42. Es más, conforme al citado art. 96 CC ,no interesando a la impugnante el disfrute del que fuera domicilio familiar, este había quedado a disposición del otro miembro de la pareja, por lo que en su posesión quedarían los objetos de uso ordinario. Si la impugnante pretendiera la entrega de bienes de su exclusiva propiedad, debería haberlos identificado correctamente.
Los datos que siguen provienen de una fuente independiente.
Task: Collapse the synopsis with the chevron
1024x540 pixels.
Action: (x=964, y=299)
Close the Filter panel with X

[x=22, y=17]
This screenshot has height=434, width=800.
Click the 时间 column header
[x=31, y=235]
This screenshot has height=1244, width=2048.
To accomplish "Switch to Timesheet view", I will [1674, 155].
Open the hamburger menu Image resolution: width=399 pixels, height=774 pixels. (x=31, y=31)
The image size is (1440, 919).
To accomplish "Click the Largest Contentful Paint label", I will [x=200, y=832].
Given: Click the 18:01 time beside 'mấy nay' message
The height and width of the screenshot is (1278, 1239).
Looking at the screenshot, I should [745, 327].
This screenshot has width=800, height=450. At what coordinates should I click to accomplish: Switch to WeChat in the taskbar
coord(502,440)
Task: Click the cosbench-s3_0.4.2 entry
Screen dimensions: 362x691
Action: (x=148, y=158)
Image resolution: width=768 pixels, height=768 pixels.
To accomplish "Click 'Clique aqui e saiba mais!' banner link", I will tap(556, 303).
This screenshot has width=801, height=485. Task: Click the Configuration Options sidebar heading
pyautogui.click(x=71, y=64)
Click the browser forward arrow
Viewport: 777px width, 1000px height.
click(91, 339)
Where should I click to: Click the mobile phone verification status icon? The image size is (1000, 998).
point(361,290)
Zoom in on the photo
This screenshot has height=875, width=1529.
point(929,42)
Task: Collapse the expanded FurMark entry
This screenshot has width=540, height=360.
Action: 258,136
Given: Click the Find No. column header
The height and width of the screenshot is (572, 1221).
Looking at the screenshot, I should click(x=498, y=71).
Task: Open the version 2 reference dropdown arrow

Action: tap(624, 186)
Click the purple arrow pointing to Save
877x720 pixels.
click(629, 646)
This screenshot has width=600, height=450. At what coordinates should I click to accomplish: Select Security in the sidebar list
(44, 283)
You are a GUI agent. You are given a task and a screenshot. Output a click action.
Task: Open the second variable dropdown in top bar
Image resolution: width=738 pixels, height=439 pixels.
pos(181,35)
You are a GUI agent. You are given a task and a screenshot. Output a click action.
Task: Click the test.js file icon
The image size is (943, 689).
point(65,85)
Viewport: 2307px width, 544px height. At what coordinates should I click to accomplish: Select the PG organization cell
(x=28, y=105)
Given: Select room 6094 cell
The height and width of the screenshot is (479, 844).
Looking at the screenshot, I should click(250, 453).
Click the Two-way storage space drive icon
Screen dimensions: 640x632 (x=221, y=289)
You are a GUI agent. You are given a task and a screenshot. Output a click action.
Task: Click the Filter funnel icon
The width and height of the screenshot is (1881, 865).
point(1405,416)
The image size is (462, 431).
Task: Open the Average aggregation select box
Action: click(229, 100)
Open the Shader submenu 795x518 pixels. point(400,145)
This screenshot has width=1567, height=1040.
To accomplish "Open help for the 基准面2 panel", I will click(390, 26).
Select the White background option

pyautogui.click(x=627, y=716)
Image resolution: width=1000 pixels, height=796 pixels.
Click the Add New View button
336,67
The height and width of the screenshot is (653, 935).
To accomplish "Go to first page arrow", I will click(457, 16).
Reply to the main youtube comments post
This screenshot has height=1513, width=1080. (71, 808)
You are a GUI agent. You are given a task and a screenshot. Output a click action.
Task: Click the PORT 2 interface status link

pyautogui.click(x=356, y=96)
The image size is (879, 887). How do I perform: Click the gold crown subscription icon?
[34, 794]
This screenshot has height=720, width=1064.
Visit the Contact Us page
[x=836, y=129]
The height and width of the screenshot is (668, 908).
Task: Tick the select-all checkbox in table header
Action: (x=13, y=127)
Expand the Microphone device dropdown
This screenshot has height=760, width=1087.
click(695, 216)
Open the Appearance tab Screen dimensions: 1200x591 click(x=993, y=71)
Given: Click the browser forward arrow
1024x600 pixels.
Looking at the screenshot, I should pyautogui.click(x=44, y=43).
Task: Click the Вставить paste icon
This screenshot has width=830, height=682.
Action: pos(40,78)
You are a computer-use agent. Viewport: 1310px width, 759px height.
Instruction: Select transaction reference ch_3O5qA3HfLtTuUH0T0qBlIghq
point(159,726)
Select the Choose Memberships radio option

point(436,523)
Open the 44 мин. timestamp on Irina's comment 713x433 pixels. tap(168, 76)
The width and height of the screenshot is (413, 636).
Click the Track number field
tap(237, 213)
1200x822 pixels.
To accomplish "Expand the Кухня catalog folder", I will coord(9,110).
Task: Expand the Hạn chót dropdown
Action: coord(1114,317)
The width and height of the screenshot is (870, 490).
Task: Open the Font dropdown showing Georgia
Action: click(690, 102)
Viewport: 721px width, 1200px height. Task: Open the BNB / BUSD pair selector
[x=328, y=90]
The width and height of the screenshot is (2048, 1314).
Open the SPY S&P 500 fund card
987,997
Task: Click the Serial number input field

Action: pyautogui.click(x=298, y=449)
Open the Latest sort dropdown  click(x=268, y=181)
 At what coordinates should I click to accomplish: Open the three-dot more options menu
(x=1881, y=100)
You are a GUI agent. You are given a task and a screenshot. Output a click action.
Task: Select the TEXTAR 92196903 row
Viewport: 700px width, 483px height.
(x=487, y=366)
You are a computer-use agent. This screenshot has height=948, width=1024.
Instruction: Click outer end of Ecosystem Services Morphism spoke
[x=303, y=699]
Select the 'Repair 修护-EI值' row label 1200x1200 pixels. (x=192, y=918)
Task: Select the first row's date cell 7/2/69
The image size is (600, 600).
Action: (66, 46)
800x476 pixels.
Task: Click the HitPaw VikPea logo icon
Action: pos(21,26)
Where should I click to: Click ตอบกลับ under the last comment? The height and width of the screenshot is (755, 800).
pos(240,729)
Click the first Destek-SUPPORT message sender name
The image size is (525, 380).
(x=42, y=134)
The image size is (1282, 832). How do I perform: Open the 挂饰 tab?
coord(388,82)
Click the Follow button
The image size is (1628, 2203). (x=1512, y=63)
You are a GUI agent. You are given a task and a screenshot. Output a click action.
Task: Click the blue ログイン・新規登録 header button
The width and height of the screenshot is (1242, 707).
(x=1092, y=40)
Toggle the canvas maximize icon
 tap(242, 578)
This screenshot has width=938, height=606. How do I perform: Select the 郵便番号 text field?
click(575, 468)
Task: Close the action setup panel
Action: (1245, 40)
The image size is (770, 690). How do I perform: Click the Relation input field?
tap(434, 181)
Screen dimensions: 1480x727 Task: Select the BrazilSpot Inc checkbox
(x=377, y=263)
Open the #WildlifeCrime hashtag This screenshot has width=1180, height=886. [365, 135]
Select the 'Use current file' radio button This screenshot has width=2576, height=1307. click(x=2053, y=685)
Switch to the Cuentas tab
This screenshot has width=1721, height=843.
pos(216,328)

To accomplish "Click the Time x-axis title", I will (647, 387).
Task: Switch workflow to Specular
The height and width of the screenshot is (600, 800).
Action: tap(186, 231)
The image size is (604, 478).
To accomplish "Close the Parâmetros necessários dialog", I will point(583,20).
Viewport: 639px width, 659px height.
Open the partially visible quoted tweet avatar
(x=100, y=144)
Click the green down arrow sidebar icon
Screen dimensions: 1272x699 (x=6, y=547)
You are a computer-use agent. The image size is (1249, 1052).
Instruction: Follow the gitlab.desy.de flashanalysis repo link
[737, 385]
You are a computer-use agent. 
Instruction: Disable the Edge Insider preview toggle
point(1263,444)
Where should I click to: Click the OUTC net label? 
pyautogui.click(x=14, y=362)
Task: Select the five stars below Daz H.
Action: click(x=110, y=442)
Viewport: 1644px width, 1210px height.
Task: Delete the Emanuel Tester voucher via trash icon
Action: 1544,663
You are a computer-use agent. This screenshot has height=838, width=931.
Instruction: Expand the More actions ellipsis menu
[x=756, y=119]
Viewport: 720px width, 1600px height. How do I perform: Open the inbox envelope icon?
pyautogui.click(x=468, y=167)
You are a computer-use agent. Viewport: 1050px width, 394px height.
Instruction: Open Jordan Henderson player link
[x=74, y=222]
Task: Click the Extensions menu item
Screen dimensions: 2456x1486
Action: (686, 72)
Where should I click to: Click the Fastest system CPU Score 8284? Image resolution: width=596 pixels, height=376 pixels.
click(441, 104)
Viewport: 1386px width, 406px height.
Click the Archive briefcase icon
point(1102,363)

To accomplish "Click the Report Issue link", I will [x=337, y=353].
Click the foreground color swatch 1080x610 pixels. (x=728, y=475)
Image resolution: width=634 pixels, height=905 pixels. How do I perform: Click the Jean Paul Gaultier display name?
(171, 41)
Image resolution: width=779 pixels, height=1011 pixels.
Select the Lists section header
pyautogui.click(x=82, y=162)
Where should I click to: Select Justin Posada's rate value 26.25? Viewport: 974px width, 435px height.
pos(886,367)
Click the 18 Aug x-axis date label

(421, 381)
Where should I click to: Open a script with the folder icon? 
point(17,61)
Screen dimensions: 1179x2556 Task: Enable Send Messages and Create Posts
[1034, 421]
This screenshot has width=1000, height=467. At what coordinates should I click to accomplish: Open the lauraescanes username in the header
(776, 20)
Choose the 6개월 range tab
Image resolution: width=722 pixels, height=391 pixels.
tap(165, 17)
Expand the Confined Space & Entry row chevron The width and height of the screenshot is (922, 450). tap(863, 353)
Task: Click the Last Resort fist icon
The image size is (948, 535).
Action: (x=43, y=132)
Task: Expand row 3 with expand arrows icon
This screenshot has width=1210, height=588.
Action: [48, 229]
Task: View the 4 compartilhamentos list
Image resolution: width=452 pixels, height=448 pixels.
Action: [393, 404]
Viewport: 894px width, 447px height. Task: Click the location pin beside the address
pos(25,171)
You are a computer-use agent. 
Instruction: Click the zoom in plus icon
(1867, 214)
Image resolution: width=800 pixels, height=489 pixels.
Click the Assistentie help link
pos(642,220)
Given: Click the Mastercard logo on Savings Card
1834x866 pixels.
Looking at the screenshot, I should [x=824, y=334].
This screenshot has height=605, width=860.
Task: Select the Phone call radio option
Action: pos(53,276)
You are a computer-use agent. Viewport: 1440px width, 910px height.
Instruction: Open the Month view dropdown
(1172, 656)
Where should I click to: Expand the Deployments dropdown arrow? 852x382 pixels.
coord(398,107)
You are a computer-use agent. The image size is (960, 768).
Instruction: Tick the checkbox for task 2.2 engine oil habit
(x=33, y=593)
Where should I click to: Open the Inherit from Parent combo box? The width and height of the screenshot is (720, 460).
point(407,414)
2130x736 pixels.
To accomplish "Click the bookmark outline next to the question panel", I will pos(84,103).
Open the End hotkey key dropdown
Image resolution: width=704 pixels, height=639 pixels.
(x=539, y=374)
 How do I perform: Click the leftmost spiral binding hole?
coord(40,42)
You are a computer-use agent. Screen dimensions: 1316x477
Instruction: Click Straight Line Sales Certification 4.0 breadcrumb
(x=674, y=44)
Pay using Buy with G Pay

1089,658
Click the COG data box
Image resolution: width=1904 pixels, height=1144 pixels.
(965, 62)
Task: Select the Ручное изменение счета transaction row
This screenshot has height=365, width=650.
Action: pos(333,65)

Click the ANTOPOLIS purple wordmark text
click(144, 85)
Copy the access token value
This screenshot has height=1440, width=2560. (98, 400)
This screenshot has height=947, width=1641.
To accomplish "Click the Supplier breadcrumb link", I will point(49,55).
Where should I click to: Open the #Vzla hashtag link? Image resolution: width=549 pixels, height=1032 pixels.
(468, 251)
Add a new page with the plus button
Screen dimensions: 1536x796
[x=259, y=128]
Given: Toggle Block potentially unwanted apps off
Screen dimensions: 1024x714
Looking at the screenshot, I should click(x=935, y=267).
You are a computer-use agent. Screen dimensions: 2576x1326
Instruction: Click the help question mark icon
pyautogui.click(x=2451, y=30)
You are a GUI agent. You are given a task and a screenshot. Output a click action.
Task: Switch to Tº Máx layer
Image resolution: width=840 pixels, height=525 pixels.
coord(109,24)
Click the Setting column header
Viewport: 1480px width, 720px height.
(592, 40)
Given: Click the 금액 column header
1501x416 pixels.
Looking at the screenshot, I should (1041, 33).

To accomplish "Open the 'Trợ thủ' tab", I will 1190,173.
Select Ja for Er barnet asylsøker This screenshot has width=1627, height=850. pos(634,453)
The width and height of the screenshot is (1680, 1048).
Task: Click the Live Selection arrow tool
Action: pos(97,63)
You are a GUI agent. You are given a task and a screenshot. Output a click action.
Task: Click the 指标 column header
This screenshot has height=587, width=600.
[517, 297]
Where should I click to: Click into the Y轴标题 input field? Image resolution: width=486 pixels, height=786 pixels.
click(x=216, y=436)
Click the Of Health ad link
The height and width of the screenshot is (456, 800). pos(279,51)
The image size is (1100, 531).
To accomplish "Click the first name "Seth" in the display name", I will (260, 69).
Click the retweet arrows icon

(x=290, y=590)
Si se trata de bienes de la hija menor, salvo pertenencias de uso necesario por la menor en cualquier lugar en que se encuentre, no existe inconveniente en que, de haberse quedado en poder del padre, las disfrute cuando se encuentre en compañía de este.

43. Además de la negación del impugnado respecto de la existencia de bienes propiedad exclusiva de la impugnante, la falta de prueba (para lo que sería insuficiente en su caso el testimonio de una persona que puede entenderse no neutral en la discusión como puede ser el padre de la solicitante), pero especialmente la ausencia de la concreta identificación de tales bienes, unido a que el domicilio familiar se ha abandonado, impiden estimar una pretensión tan genérica y ambigua, no procediendo ahora hacer distinción al respecto entre bienes propios o comunes de los litigantes, cuando ni siquiera se concretan estos.

OCTAVO.- Costas.

44. No ha lugar a especial imposición de costas atendiendo a la naturaleza del objeto del proceso.

Vistos los artículos citados y demás de general y pertinente aplicación

Fallo

Que debemos desestimar el recurso de apelación y la impugnación de la sentencia planteados por la representación de D. Pedro Jesús y Doña Paloma, respectivamente, contra la sentencia dictada el 19 de enero de 2024 por el juzgado de Primera Instancia e Instrucción núm. 1 O Porriño en el proceso de medidas de familia núm. 301/2023, sin especial imposición de costas.

Contra esta sentencia cabe interponer recurso de casación y/o extraordinario por infracción procesal ante este mismo Tribunal en el plazo de 20 días desde el día siguiente a su notificación para su resolución por el Tribunal Supremo.

Así, por esta nuestra Sentencia, lo pronunciamos, mandamos y firmamos.

La difusión del texto de esta resolución a partes no interesadas en el proceso en el que ha sido dictada sólo podrá llevarse a cabo previa disociación de los datos de carácter personal que los mismos contuvieran y con pleno respeto al derecho a la intimidad, a los derechos de las personas que requieran un especial deber de tutelar o a la garantía del anonimato de las víctimas o perjudicados, cuando proceda.

Los datos personales incluidos en esta resolución no podrán ser cedidos, ni comunicados con fines contrarios a las leyes.